Cosa hanno in comune tali fatti? Hanno generato situazioni tali per cui alcuni settori, più di altri, hanno beneficiato di condizioni di mercato eccezionalmente positive. In poche parole, le imprese attive nella logistica, nell’ambito farmaceutico, nell’estrazione e raffinazione del petrolio, nel mortifero business delle armi, nell’intermediazione finanziaria (le banche) hanno conseguito poderosi extraprofitti, ovvero superiori ai profitti che si sarebbero ottenuti in condizioni di mercato «normali». Utili generati soprattutto da prezzi crescenti all’offerta. Generalmente gli imprenditori non distinguono tra profitti ed extraprofitti considerando tutti i guadagni, in qualunque forma conseguiti, la giusta remunerazione del capitale e delle competenze da lui investiti per il successo dell’impresa. Ragionamento apparentemente lapalissiano e condivisibile a una prima lettura. Eppure, non è così. 

L’extraprofitto deriva da particolari situazioni di mercato più che da meriti o particolare lungimiranza imprenditoriale e può addirittura considerarsi una sorta di quasi-rendita che generalmente è vista come fumo negli occhi da chi ha una visione liberale dell’economia. Normalmente nelle forme di mercato molto deregolamentate, dove non esistono grandi barriere all’entrata, è proprio la possibilità di generare extraprofitto ad attirare nuovi attori economici desiderosi di accaparrarsi una parte di questi utili. Ed è proprio attraverso l’espansione delle quantità di beni e servizi in questi settori ad attenuare i prezzi degli stessi e la conseguente progressiva riduzione degli extraprofitti fino alla realizzazione dei soli normali profitti di lungo periodo, come insegna la teoria economica.
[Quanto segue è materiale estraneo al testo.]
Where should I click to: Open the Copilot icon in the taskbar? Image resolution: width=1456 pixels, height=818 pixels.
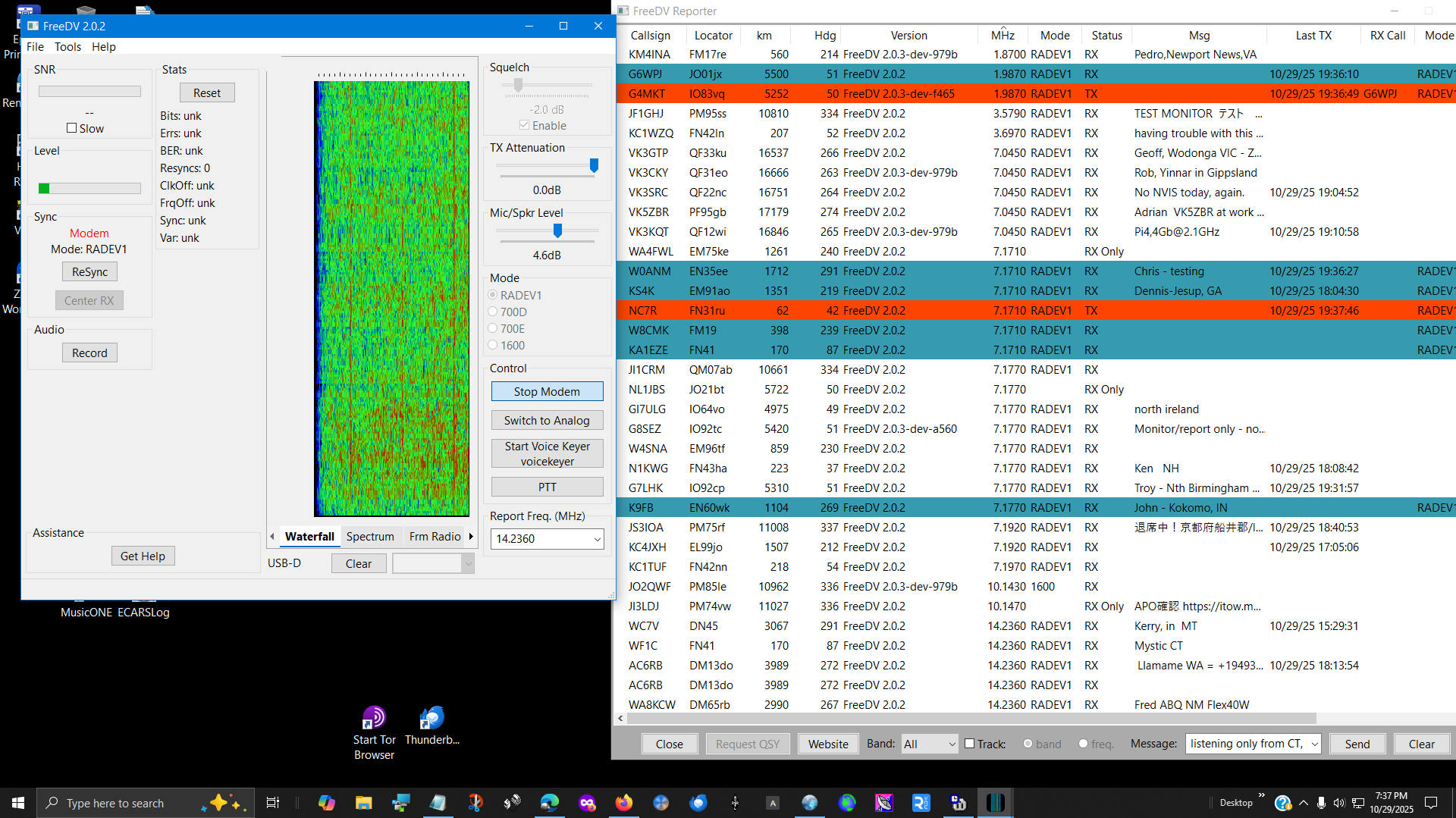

È chiaro che non sempre è possibile aumentare l’offerta. Pensiamo a quante norme e a quale regime autorizzativo sottostà, per esempio, il settore farmaceutico o quello bancario per non parlare di quello energetico. Insomma, quando è possibile dovrebbe essere la concorrenza economica unita alla libera iniziativa d’impresa a moderare gli eccessi e riportare il tutto nell’alveo del giusto profitto premiando le imprese innovative e punendo quelle obsolete. È quello che sta succedendo, tra le altre cose, nell’attuale processo di digitalizzazione dell’economia che a sua volta ha già posato le basi per la nascita di altri colossi oligopolistici se non di quasi-monopolistici come il cosiddetto GAFAM (dalle iniziali di Google, Amazon, Facebook, Apple e Microsoft). Ma questo è un altro discorso.  

Uno dei possibili mezzi per correggere queste storture di mercato è la leva fiscale. All’inizio di questa settimana il governo italiano guidato da Giorgia Meloni ha sorpreso il mondo economico e non solo emanando un decreto con il quale – tra le altre cose – intende tassare con un’imposta una tantum gli extraprofitti conseguiti dalle banche negli ultimi due anni. Tecnicamente è un modo per limitare il cosiddetto margine di intermediazione, ovvero la differenza tra interessi attivi percepiti sui prestiti erogati e quelli passivi pagati sui depositi della clientela, alimentato dalla stretta della BCE (Banca Centrale Europea). È solo questa parte di utile che verrebbe «extra tassato» e solo se dovesse superare una determinata soglia. Per evitarla, le banche dovrebbero trasmettere gli aumenti dei tassi anche ai depositi della clientela e non solo ai mutui. Cosa che non è sempre avvenuta o non nella misura auspicata nemmeno in Svizzera. La norma, vista l’iniziale brusca reazione dei mercati finanziari e degli importanti interessi in gioco - oltre al pasticcio comunicativo, con correzioni dell’ultima ora - avrà probabilmente vita breve in Parlamento. Come l’analoga misura fiscale varata un anno prima per i profitti delle aziende petrolifere, voluta dal predecessore di Giorgia Meloni, Mario Draghi che non può certamente essere tacciato di avere simpatie politiche populiste, questa «extra tassa» genererà più polemiche agostane che extragettito fiscale.